Here are some tips for being a better co-worker:
- Dial it down a notch. No matter what it is, reduce the volume of noises coming from your work space.
- Keep your ego in check. Face it, most of your co-workers don't want to be subjected to the endless reasons why you're so great. Wait to really earn a compliment. And even then, don't force it.
- Avoid office politics (Part 1). The office grapevine exists. Don't bite, even if it involves someone you dislike.
- Clean up after yourself. Don't leave dirty dishes in the sink and don't leave rotting food in the fridge.
- Silence it. The cell phone? Put it on vibrate. No one wants to hear your cute little ring tone over and over and louder and louder.
- Cut cube clutter. Don't let your fern or photos hang over into someone else's space.
- Avoid office politics (Part 2). Today's politically polarized environment makes discussing even the most innocuous issue a possible office controversy.
- Temper your toxicity. Don't let moments of your unhappiness blanket the office. Keep it under your hat.
- Good hygiene never fails. Scent-free offices seem to be more and more in vogue. However, just make sure you smell nice and don't offend.
- Keep the small talk small. It's important to bond with co-workers, but realize you are all there to do a job. Keep the small talk just that, small.
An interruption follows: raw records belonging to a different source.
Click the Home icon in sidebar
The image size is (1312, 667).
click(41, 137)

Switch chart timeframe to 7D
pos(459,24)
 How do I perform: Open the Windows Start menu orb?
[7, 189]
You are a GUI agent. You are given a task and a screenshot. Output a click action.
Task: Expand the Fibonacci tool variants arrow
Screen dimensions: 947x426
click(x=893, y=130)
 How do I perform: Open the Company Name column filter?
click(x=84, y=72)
By all means, share a quick story that will brighten their day, but don't plop down in a chair for an hour.
"The best environments to work in are those where people really get along and have built friendships in the workplace," Challenger said. "However, if there ever is an issue between co-workers, it's very important to recognize it and repair it."
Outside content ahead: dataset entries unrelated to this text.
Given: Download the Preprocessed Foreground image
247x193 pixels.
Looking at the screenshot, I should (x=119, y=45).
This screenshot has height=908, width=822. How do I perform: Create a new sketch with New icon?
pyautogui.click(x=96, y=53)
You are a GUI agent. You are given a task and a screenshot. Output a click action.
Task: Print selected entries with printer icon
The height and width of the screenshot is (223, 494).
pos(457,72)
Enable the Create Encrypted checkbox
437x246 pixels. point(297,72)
- Never put others down to make yourself look better.
- Don't answer cell phone calls during meetings. Let the calls go and return them when you can. If you're expecting an urgent message, let the others know.
- Don't send voice mails that go on and on and on. Be quick and concise.
- Don't act like a bureaucrat. Making mountains out of molehills is certain to offend people.
- Don't read the newspaper or hammer on your laptop during meetings. Sure, you have other things to do. But if you stay focused during meetings, you might actually learn something.
- "I'm like, ya know ..." You are your words. Be conscious of how you use them.
- Don't do your bills at the office. You aren't being paid to manage your personal life.
- Don't skirt the dress code. Dressing for work has never been more complicated. However, just use common sense. Have two jobs? Lose or add the tie or jacket in between.
- Don't take it too easy on telecommute days. Telecommuting can really be a win-win situation if it's handled properly. Don't abuse it and don't give in to temptations - even if that temptation is throwing in a load of wash while working at home.
- Don't act unethically. It's easy to draw the line on major violations, but what about minor ones? Toe the line and set the bar high.